Hogan pulled the blue padding aside and went for a piledriver, but Andre performed a clunky backdrop that resulted in Hogan's legs hitting the side of the ring and then falling gingerly to the floor. They rolled back inside the ring. Andre whipped Hogan into the ropes and went for a big boot, but Hogan dodged it, bounced off the ropes, and clotheslined Andre to the mat. Ventura said he believed it was the first time Andre had been knocked off his feet like that.
Hogan Hulked Up and when Andre got to his feet, Hogan body slammed him. Hogan bounced off the ropes and hit the big leg and pinned Andre clean. The fans went crazy and police officers rushed to surround the ringside area as Hogan took his title belt and thanked the heavens.
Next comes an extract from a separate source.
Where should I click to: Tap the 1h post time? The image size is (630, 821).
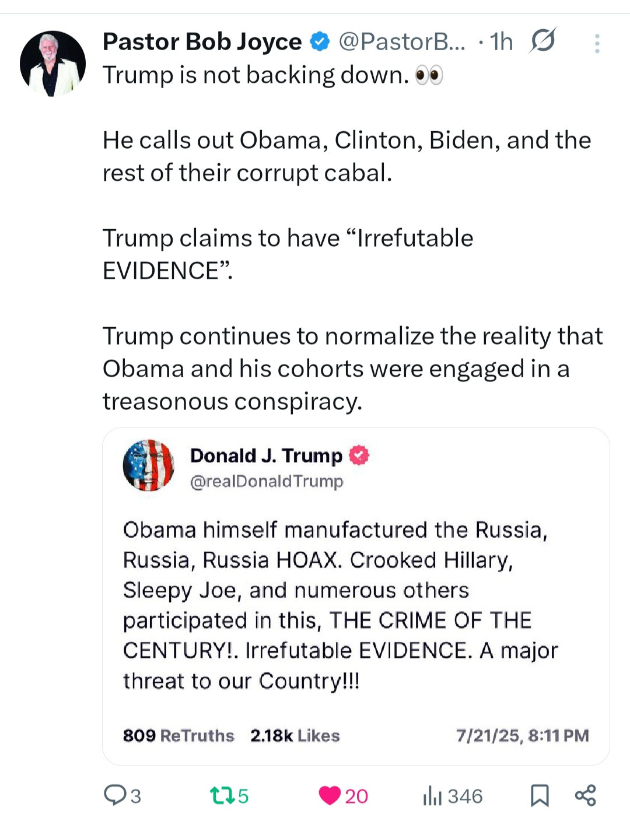coord(501,41)
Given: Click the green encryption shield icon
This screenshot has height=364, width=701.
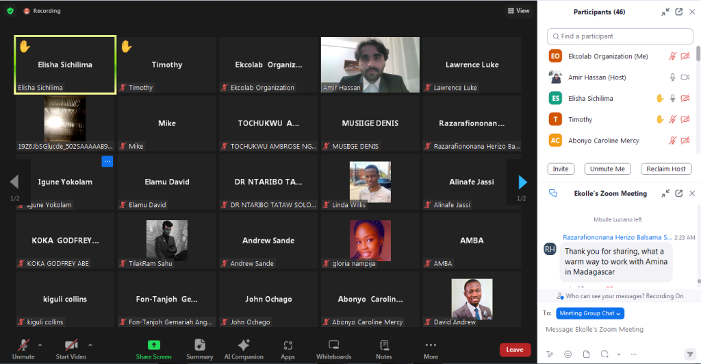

Uecker introduced Hogan as the winner and still champion. Ventura said he had to give credit where it's due, he never thought Hogan could beat Andre the Giant. Hogan's "Real American" played. Hogan jawed at Andre, who jawed back and pointed at Hogan. Hogan celebrated in the ring as Andre and Heenan climbed onto the cart that took them backstage.
Andre watched Hogan and jawed, while Heenan acted completely dejected. Fans threw debris at Andre and Heenan. In the ring, Hogan went through his posing routine. Ventura labeled it the greatest match he ever saw. Hogan finished his pose in the ring and then posed and made the body slam motion while riding the cart to the back. Monsoon and Ventura wrapped up the show and set up a collection of still shots from the event as Franklin's performance of "America the Beautiful" played...
Hulk Hogan defeated Andre the Giant in 12:30 to retain the WWF Championship.
Powell's POV: I view this as the most iconic match in pro wrestling history. It may not have been a technical masterpiece like Savage vs. Steamboat, but it had amazing drama from bell to bell. It seemed like everyone in the Silver Dome and everyone I knew got caught up in this moment. Hogan and a barely mobile Andre took the fans on an amazing ride.
Hogan vs. Andre was greater than Savage vs. Steamboat in some ways due to the magnitude of the match, and the emotion they drew from everyone in that building. Obviously, it was not the technical masterpiece that Savage vs. Steamboat was, but it was very special in its own way. The build to this match was second to none. Going into the match, it felt like the ultimate showdown. At a time when the WWF was so cartoonish, Hogan vs. Andre made WWF fans not just suspend their disbelief, but hang on every twist and turn.
Watching this show again made me remember how good Jesse Ventura could be on color commentary. His work during the main event actually reminded me of Joe Rogan calling a great UFC fight. Ventura sounded so sincerely passionate about what he was calling that it was every bit as infectious as Rogan at his best.
Overall, WrestleMania 3 is still one of my all-time favorite pay-per-views. Most of that can be attributed to the Hogan vs. Andre, and Savage vs. Steamboat matches, as well as my age at the time the show took place. Pro wrestling and certainly Hulkamania never felt bigger than they were that day. This was the absolute peak of the Hulk Hogan era.